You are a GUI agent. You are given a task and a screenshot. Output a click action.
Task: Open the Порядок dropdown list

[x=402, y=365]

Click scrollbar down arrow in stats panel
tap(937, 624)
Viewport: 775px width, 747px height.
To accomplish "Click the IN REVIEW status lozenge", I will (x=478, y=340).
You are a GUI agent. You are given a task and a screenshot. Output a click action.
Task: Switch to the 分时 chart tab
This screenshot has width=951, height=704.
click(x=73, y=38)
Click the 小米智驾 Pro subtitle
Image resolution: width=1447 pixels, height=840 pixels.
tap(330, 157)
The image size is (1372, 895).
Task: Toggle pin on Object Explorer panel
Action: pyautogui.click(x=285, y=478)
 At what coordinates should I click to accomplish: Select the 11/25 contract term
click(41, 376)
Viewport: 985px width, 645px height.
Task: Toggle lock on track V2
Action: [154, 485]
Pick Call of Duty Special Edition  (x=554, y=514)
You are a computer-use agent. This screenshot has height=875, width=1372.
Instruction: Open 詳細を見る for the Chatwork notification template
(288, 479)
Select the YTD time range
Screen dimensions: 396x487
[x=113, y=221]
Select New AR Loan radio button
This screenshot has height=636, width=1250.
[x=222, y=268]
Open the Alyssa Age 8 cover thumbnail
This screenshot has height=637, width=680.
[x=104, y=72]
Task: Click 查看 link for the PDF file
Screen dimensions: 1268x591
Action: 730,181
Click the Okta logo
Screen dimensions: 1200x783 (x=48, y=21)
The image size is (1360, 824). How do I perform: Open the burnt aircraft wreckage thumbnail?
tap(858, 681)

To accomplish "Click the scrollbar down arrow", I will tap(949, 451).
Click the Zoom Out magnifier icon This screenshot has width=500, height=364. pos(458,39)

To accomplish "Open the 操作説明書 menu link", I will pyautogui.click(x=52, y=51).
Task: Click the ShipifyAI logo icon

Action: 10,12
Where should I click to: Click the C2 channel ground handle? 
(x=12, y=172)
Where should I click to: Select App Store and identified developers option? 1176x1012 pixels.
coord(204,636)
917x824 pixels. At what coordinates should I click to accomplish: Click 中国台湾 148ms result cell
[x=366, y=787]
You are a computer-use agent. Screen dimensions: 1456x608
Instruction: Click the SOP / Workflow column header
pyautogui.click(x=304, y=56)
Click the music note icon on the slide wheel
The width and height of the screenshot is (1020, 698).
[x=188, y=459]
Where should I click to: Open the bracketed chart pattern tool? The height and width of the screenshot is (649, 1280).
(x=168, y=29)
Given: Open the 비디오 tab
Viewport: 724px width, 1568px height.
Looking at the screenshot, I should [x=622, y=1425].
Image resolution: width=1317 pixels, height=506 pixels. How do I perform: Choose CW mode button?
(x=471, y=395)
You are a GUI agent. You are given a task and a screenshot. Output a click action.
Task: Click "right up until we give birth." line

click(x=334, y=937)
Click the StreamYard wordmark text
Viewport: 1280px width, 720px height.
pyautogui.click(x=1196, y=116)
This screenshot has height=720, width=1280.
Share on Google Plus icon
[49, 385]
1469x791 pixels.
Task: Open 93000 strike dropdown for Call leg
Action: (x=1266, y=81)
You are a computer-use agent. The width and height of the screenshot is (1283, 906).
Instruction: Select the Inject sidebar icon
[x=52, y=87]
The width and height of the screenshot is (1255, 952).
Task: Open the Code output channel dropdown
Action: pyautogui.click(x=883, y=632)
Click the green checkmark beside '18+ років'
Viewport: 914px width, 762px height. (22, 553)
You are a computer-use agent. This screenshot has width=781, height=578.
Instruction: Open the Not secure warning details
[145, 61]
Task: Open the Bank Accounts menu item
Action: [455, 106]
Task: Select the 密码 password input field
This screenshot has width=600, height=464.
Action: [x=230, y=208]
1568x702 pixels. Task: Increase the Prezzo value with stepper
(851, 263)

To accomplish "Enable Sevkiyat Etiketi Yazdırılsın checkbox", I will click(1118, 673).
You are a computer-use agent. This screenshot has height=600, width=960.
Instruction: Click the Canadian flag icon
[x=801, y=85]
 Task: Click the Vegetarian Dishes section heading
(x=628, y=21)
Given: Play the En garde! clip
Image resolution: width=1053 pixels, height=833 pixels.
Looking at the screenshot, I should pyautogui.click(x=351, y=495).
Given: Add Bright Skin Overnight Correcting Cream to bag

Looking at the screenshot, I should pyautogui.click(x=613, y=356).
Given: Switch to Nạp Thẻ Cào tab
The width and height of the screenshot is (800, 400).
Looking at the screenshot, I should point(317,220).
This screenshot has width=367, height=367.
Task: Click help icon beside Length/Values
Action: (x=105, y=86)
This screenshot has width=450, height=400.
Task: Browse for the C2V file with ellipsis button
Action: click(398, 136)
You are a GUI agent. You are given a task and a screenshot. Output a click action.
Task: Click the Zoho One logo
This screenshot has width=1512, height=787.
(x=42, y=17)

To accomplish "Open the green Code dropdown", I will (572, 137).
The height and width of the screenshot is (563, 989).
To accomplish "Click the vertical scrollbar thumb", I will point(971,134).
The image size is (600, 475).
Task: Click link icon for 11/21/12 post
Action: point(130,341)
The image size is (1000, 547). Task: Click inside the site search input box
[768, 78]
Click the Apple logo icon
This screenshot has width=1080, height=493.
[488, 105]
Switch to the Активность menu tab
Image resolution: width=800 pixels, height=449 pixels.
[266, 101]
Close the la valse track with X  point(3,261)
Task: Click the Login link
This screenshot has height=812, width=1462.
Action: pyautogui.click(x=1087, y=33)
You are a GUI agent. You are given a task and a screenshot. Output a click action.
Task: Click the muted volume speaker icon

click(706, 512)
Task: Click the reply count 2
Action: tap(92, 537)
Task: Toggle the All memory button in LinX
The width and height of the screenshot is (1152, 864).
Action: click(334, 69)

........

Aim of the exercise :: The entries above hold the needed span. Transcribe exactly the lines from the one with "Viewport: 724px width, 1568px height." to the one with "Given: Switch to Nạp Thẻ Cào tab", both included.

Exercise response ::
Viewport: 724px width, 1568px height.
Looking at the screenshot, I should [x=622, y=1425].
Image resolution: width=1317 pixels, height=506 pixels. How do I perform: Choose CW mode button?
(x=471, y=395)
You are a GUI agent. You are given a task and a screenshot. Output a click action.
Task: Click "right up until we give birth." line

click(x=334, y=937)
Click the StreamYard wordmark text
Viewport: 1280px width, 720px height.
pyautogui.click(x=1196, y=116)
This screenshot has height=720, width=1280.
Share on Google Plus icon
[49, 385]
1469x791 pixels.
Task: Open 93000 strike dropdown for Call leg
Action: (x=1266, y=81)
You are a computer-use agent. The width and height of the screenshot is (1283, 906).
Instruction: Select the Inject sidebar icon
[x=52, y=87]
The width and height of the screenshot is (1255, 952).
Task: Open the Code output channel dropdown
Action: pyautogui.click(x=883, y=632)
Click the green checkmark beside '18+ років'
Viewport: 914px width, 762px height. (22, 553)
You are a computer-use agent. This screenshot has width=781, height=578.
Instruction: Open the Not secure warning details
[145, 61]
Task: Open the Bank Accounts menu item
Action: [455, 106]
Task: Select the 密码 password input field
This screenshot has width=600, height=464.
Action: [x=230, y=208]
1568x702 pixels. Task: Increase the Prezzo value with stepper
(851, 263)

To accomplish "Enable Sevkiyat Etiketi Yazdırılsın checkbox", I will click(1118, 673).
You are a computer-use agent. This screenshot has height=600, width=960.
Instruction: Click the Canadian flag icon
[x=801, y=85]
 Task: Click the Vegetarian Dishes section heading
(x=628, y=21)
Given: Play the En garde! clip
Image resolution: width=1053 pixels, height=833 pixels.
Looking at the screenshot, I should pyautogui.click(x=351, y=495).
Given: Add Bright Skin Overnight Correcting Cream to bag

Looking at the screenshot, I should pyautogui.click(x=613, y=356).
Given: Switch to Nạp Thẻ Cào tab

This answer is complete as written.